Actions to take
1. From the text on directors' conflicts of interest, list every example it gives of how a director may not be entirely neutral.
2. Condense the paragraph of the text on directors' conflicts of interest that begins "Within companies, it can happen" into a short bulleted list that keeps its main facts.
3. Carry on the text on directors' conflicts of interest from its final sentence.
═══ Excerpted text
Reinier advises national and international companies
reinier.russell@russell.nl +31 20 301 55 55When is a director still permitted to participate in decision-making if they have a personal conflict of interest regarding a decision? And who is authorised to make that judgement?

Within companies, it can happen that directors are not entirely ‘neutral’. For example, they may also be shareholders, have ties to the other party, or have a financial interest in a transaction in some other way. That is not prohibited in itself. The line is crossed when that personal interest conflicts with the interests of the company.
A conflict of interest arises when a director is faced with such incompatible interests that there is reasonable doubt as to whether he is guided exclusively by the interests of the company in his actions. This does not only concern situations in which the director is the other party themselves; an indirect personal interest, or an interest via a third party with whom the director is closely connected, may also suffice. This is the case, for example, when it concerns the interest of a partner or a child.
══════
═══ Stored data
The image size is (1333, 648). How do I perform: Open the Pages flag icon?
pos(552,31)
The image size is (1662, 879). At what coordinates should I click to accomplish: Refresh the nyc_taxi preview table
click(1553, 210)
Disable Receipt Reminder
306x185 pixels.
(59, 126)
══════
Final results
1.
- Being a shareholder as well
- Having ties to the other party
- Having a financial interest in a transaction in some other way

2.
- Directors are not always fully neutral. They may be shareholders, have ties to the other party, or have some other financial interest in a transaction.
- This is not prohibited in itself.
- It becomes a problem when the personal interest conflicts with the company's interests.

3.
The test is objective: what matters is not what the director themselves thinks, but whether an outsider would reasonably doubt their independence. Furthermore, it is not required that the conflict of interest has actually led to an incorrect decision. The mere existence of the conflict of interest may be sufficient to exclude the director from participating in the decision-making process.
However, not every personal interest automatically constitutes a conflict of interest. There must be a concrete tension between the personal interest and the company’s interest. The mere fact that a director is also a shareholder or, may derive an indirect economic benefit from a particular decision, is insufficient for this. Only if that tension is sufficiently concrete can it reasonably be doubted whether the director can still act independently.
A recent ruling by the Supreme Court clarifies who is authorised to determine whether there is a conflict of interest.
This case centred on flash delivery service Getir, an internationally operating company that continued to make losses despite previous financing. The largest financier had by then provided hundreds of millions in credit and made it a condition for further financing that all shares held by Getir in its Turkish operations and other subsidiaries be transferred to the financier in exchange for debt forgiveness. This would have prevented bankruptcy.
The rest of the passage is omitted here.